EXCERPTED DATA →
....

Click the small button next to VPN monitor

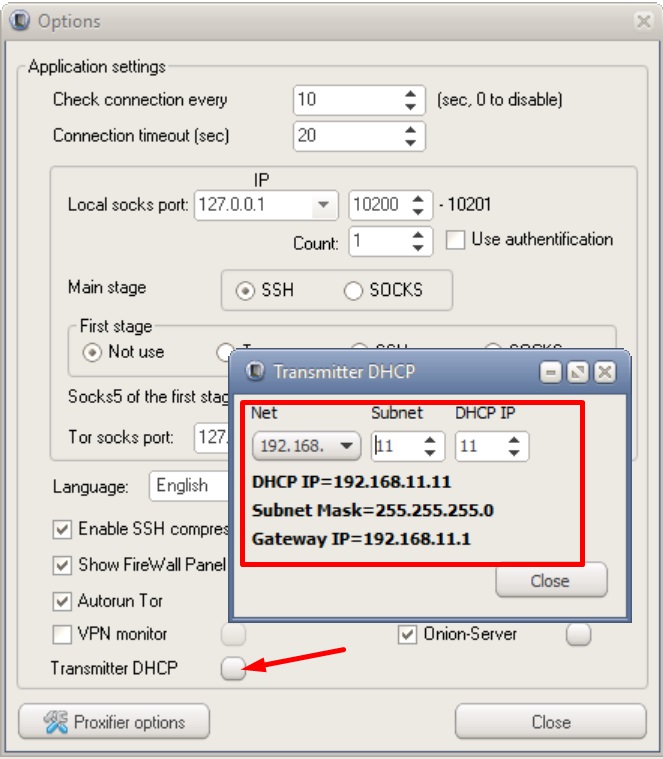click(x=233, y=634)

....

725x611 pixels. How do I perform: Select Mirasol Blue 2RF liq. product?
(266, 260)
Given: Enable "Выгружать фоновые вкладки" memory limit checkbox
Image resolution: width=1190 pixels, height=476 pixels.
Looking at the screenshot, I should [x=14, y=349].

....

WHAT TO DO → Copy out unchanged the lines above, starting with the line containing "725x611 pixels. How" and ending with the line containing "Looking at the". Include both of those lines.

WRITTEN REPLY →
725x611 pixels. How do I perform: Select Mirasol Blue 2RF liq. product?
(266, 260)
Given: Enable "Выгружать фоновые вкладки" memory limit checkbox
Image resolution: width=1190 pixels, height=476 pixels.
Looking at the screenshot, I should [x=14, y=349].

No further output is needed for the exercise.